In 1879, Joseph built his own house and married Elizabeth Nicholls. Joseph and Elizabeth had seven children between 1880 and 1892, losing one of them at a few weeks of age. On 3rd May 1894, 39 years old Elizabeth died at her home while giving birth to her eighth child, a daughter who survived only for another three weeks. The following year Joseph Towan, 39, a widower with six children, remarried a widow with five young children of her own - Mrs Esther Potter, 30. Joseph and Esther had five more children of their own, but three died before their first birthday, and only two sons lived to adulthood.

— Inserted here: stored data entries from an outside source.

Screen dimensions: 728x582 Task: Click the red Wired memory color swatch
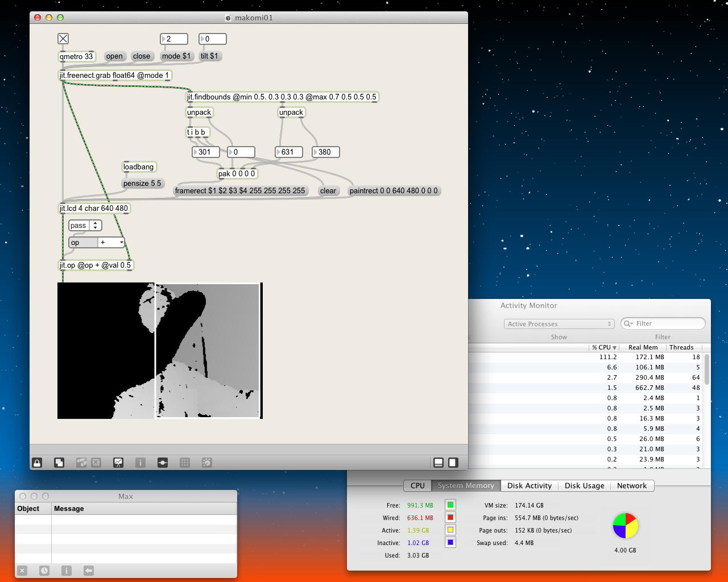coord(450,517)
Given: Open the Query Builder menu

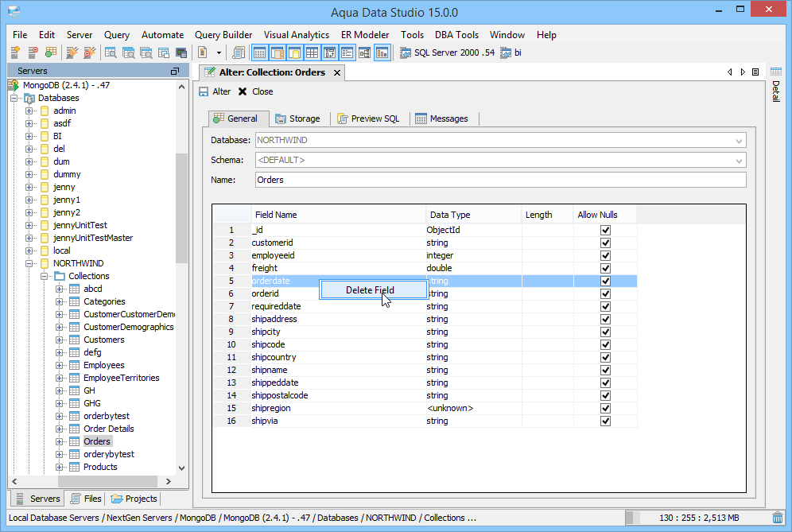Looking at the screenshot, I should coord(223,35).
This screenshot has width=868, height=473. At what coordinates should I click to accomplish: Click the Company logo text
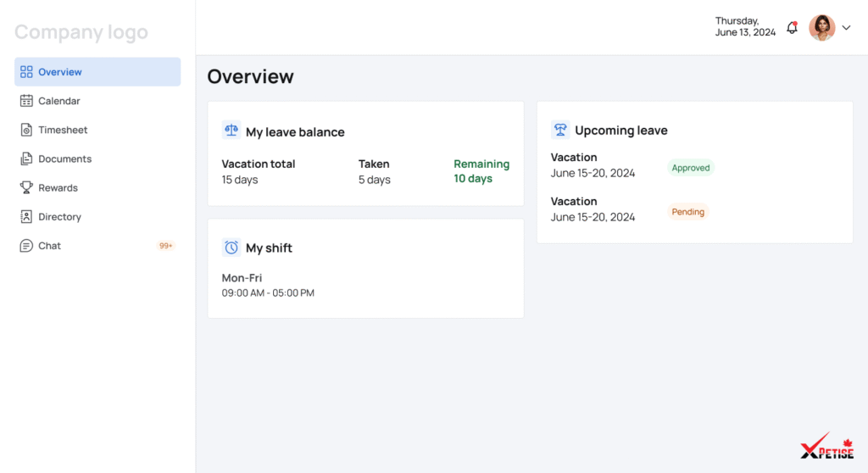[x=81, y=32]
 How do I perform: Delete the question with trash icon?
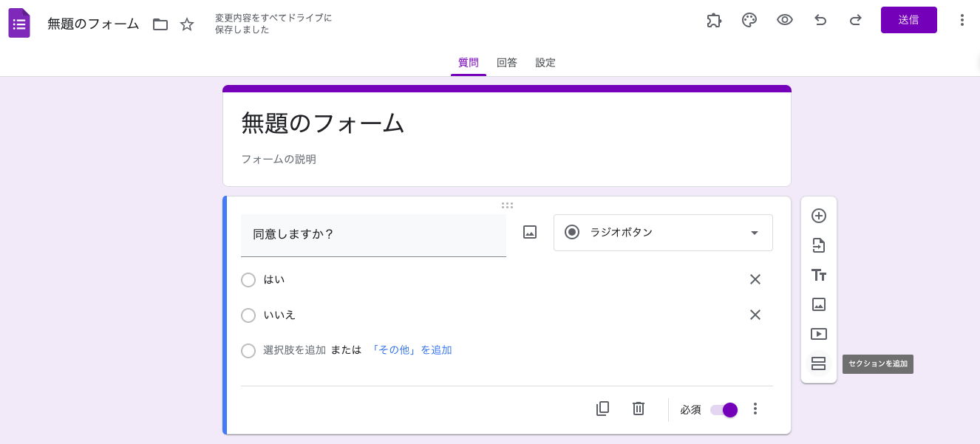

Joseph Towan Nancarrow was a typical Cornishman or "Cousin Jack", and spoke with the rich accent of one. He was short of stature, ginger haired, with the palest of pale blue eyes, and was very witty. For a trade he knew only mining, although in his later years when work was short, he did supplement his income for short periods as a fisherman, the other age-old tradition of the Cornish.

Did you know

  • ... that superior tonnage and a greater spread of canvas provided clipper ships with higher speed. In 1876, an Ocean Race from the English Channel to Australia saw the City of Adelaide keep apace with a much larger clipper - the Bundaleer. They kept in sight of each other for almost the entire voyage.
  • ... that during the 1873 voyage of the City of Adelaide to London, the ship drifted so far to the South due to lack of winds that the Captain decided to go the other way around the world ... and the delay meant that heavily pregnant Annie Wilcox gave birth to George Seaborne in Cabin No.2 on 30th January, 1873, just off the Scilly Isles.

Featured picture

Sir Frederick Aloysius Weld
The arrival of His Excellency F. A. Weld and his party on 31 July 1869 caused a minor flurry among the social circles of Adelaide. He had just been appointed Governor of Western Australia and was travelling on the City of Adelaide from England to take up the appointment. His large entourage of 15 included his wife - the former Mena Phillips, their six children – Christina 9, Cecily 7, Filumena 4, Edith Mary 3, Humphrey almost 2, and Everard 8 months, with seven servants. After stopping over in Adelaide, they would proceed by coastal vessel to Fremantle, then on to Perth by carriage.